Records for this task START

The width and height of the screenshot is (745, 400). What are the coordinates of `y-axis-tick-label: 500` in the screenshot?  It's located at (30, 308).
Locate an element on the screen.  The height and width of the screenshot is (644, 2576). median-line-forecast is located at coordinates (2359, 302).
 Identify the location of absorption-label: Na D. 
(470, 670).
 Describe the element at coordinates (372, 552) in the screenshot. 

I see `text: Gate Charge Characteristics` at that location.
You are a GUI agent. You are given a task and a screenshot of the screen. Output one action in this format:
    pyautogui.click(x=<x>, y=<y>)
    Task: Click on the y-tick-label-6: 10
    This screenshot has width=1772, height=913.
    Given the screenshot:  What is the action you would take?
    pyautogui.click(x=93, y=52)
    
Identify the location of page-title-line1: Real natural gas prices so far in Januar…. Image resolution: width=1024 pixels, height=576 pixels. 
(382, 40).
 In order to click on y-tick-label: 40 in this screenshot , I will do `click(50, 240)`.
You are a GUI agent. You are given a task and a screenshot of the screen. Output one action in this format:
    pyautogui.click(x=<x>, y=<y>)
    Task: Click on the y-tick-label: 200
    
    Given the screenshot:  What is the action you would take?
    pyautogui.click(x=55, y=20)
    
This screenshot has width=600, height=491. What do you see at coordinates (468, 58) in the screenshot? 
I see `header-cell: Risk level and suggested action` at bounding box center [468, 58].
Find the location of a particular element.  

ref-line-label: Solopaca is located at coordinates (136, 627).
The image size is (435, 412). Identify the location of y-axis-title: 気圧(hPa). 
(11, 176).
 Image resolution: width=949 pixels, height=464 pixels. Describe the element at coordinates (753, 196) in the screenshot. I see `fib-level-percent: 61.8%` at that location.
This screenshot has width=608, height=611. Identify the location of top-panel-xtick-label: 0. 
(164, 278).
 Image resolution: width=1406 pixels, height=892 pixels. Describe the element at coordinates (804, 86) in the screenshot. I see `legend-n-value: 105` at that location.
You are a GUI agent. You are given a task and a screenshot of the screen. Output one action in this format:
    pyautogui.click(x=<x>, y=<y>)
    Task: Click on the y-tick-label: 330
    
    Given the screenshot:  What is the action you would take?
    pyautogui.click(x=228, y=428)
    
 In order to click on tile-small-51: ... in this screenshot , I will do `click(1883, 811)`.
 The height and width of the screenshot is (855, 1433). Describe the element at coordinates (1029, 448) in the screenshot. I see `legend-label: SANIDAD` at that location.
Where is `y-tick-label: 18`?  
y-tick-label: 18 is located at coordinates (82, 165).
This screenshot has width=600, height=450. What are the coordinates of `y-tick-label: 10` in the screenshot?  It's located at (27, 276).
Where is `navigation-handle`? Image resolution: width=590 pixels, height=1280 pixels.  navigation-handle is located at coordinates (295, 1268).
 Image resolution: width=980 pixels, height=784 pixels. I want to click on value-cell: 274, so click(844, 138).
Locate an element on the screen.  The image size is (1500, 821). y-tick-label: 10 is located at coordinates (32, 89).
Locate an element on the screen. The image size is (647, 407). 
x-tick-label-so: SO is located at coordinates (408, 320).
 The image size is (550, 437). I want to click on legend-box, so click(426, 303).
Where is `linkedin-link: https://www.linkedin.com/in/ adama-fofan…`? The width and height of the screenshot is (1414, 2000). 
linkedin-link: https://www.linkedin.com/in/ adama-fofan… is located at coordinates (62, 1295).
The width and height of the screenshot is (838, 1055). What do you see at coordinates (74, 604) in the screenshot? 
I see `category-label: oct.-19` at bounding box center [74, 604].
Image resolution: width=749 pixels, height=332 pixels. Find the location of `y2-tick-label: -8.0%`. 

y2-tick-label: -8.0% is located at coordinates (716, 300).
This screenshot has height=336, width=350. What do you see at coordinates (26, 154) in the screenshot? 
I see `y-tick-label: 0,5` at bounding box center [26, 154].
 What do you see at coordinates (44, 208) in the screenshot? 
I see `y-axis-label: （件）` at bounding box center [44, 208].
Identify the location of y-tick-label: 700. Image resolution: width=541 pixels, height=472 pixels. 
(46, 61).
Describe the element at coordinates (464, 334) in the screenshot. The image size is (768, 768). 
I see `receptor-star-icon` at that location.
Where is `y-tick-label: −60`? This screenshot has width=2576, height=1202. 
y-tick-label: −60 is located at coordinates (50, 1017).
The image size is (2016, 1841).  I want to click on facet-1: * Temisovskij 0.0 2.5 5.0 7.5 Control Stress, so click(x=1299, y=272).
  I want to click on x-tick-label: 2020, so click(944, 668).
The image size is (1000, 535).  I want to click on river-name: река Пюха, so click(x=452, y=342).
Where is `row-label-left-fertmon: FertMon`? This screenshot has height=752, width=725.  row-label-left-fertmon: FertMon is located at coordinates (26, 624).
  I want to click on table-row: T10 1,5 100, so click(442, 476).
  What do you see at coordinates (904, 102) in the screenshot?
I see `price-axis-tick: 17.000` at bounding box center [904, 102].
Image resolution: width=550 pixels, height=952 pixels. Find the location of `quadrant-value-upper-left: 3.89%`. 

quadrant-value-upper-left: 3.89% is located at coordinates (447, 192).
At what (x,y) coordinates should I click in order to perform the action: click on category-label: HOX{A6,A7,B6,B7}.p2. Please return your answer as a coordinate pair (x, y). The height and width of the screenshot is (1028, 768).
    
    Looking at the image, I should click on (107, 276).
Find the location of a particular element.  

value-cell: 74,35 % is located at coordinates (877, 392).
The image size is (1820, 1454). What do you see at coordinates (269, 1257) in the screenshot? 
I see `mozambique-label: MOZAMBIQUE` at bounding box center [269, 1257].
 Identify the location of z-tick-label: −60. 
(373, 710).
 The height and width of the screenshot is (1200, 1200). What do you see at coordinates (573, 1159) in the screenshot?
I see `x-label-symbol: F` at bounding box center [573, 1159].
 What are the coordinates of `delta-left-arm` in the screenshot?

Records for this task END

**What is needed**
Print all of the rows above again, character for character, with nothing added, dropped, or changed.

**Response to the task**
The width and height of the screenshot is (745, 400). What are the coordinates of `y-axis-tick-label: 500` in the screenshot?  It's located at (30, 308).
Locate an element on the screen.  The height and width of the screenshot is (644, 2576). median-line-forecast is located at coordinates (2359, 302).
 Identify the location of absorption-label: Na D. 
(470, 670).
 Describe the element at coordinates (372, 552) in the screenshot. 

I see `text: Gate Charge Characteristics` at that location.
You are a GUI agent. You are given a task and a screenshot of the screen. Output one action in this format:
    pyautogui.click(x=<x>, y=<y>)
    Task: Click on the y-tick-label-6: 10
    This screenshot has width=1772, height=913.
    Given the screenshot:  What is the action you would take?
    pyautogui.click(x=93, y=52)
    
Identify the location of page-title-line1: Real natural gas prices so far in Januar…. Image resolution: width=1024 pixels, height=576 pixels. 
(382, 40).
 In order to click on y-tick-label: 40 in this screenshot , I will do `click(50, 240)`.
You are a GUI agent. You are given a task and a screenshot of the screen. Output one action in this format:
    pyautogui.click(x=<x>, y=<y>)
    Task: Click on the y-tick-label: 200
    
    Given the screenshot:  What is the action you would take?
    pyautogui.click(x=55, y=20)
    
This screenshot has width=600, height=491. What do you see at coordinates (468, 58) in the screenshot? 
I see `header-cell: Risk level and suggested action` at bounding box center [468, 58].
Find the location of a particular element.  

ref-line-label: Solopaca is located at coordinates (136, 627).
The image size is (435, 412). Identify the location of y-axis-title: 気圧(hPa). 
(11, 176).
 Image resolution: width=949 pixels, height=464 pixels. Describe the element at coordinates (753, 196) in the screenshot. I see `fib-level-percent: 61.8%` at that location.
This screenshot has width=608, height=611. Identify the location of top-panel-xtick-label: 0. 
(164, 278).
 Image resolution: width=1406 pixels, height=892 pixels. Describe the element at coordinates (804, 86) in the screenshot. I see `legend-n-value: 105` at that location.
You are a GUI agent. You are given a task and a screenshot of the screen. Output one action in this format:
    pyautogui.click(x=<x>, y=<y>)
    Task: Click on the y-tick-label: 330
    
    Given the screenshot:  What is the action you would take?
    pyautogui.click(x=228, y=428)
    
 In order to click on tile-small-51: ... in this screenshot , I will do `click(1883, 811)`.
 The height and width of the screenshot is (855, 1433). Describe the element at coordinates (1029, 448) in the screenshot. I see `legend-label: SANIDAD` at that location.
Where is `y-tick-label: 18`?  
y-tick-label: 18 is located at coordinates (82, 165).
This screenshot has width=600, height=450. What are the coordinates of `y-tick-label: 10` in the screenshot?  It's located at (27, 276).
Where is `navigation-handle`? Image resolution: width=590 pixels, height=1280 pixels.  navigation-handle is located at coordinates (295, 1268).
 Image resolution: width=980 pixels, height=784 pixels. I want to click on value-cell: 274, so click(844, 138).
Locate an element on the screen.  The image size is (1500, 821). y-tick-label: 10 is located at coordinates (32, 89).
Locate an element on the screen. The image size is (647, 407). 
x-tick-label-so: SO is located at coordinates (408, 320).
 The image size is (550, 437). I want to click on legend-box, so click(426, 303).
Where is `linkedin-link: https://www.linkedin.com/in/ adama-fofan…`? The width and height of the screenshot is (1414, 2000). 
linkedin-link: https://www.linkedin.com/in/ adama-fofan… is located at coordinates (62, 1295).
The width and height of the screenshot is (838, 1055). What do you see at coordinates (74, 604) in the screenshot? 
I see `category-label: oct.-19` at bounding box center [74, 604].
Image resolution: width=749 pixels, height=332 pixels. Find the location of `y2-tick-label: -8.0%`. 

y2-tick-label: -8.0% is located at coordinates (716, 300).
This screenshot has height=336, width=350. What do you see at coordinates (26, 154) in the screenshot? 
I see `y-tick-label: 0,5` at bounding box center [26, 154].
 What do you see at coordinates (44, 208) in the screenshot? 
I see `y-axis-label: （件）` at bounding box center [44, 208].
Identify the location of y-tick-label: 700. Image resolution: width=541 pixels, height=472 pixels. 
(46, 61).
Describe the element at coordinates (464, 334) in the screenshot. The image size is (768, 768). 
I see `receptor-star-icon` at that location.
Where is `y-tick-label: −60`? This screenshot has width=2576, height=1202. 
y-tick-label: −60 is located at coordinates (50, 1017).
The image size is (2016, 1841).  I want to click on facet-1: * Temisovskij 0.0 2.5 5.0 7.5 Control Stress, so click(x=1299, y=272).
  I want to click on x-tick-label: 2020, so click(944, 668).
The image size is (1000, 535).  I want to click on river-name: река Пюха, so click(x=452, y=342).
Where is `row-label-left-fertmon: FertMon`? This screenshot has height=752, width=725.  row-label-left-fertmon: FertMon is located at coordinates (26, 624).
  I want to click on table-row: T10 1,5 100, so click(442, 476).
  What do you see at coordinates (904, 102) in the screenshot?
I see `price-axis-tick: 17.000` at bounding box center [904, 102].
Image resolution: width=550 pixels, height=952 pixels. Find the location of `quadrant-value-upper-left: 3.89%`. 

quadrant-value-upper-left: 3.89% is located at coordinates (447, 192).
At what (x,y) coordinates should I click in order to perform the action: click on category-label: HOX{A6,A7,B6,B7}.p2. Please return your answer as a coordinate pair (x, y). The height and width of the screenshot is (1028, 768).
    
    Looking at the image, I should click on (107, 276).
Find the location of a particular element.  

value-cell: 74,35 % is located at coordinates (877, 392).
The image size is (1820, 1454). What do you see at coordinates (269, 1257) in the screenshot? 
I see `mozambique-label: MOZAMBIQUE` at bounding box center [269, 1257].
 Identify the location of z-tick-label: −60. 
(373, 710).
 The height and width of the screenshot is (1200, 1200). What do you see at coordinates (573, 1159) in the screenshot?
I see `x-label-symbol: F` at bounding box center [573, 1159].
 What are the coordinates of `delta-left-arm` in the screenshot?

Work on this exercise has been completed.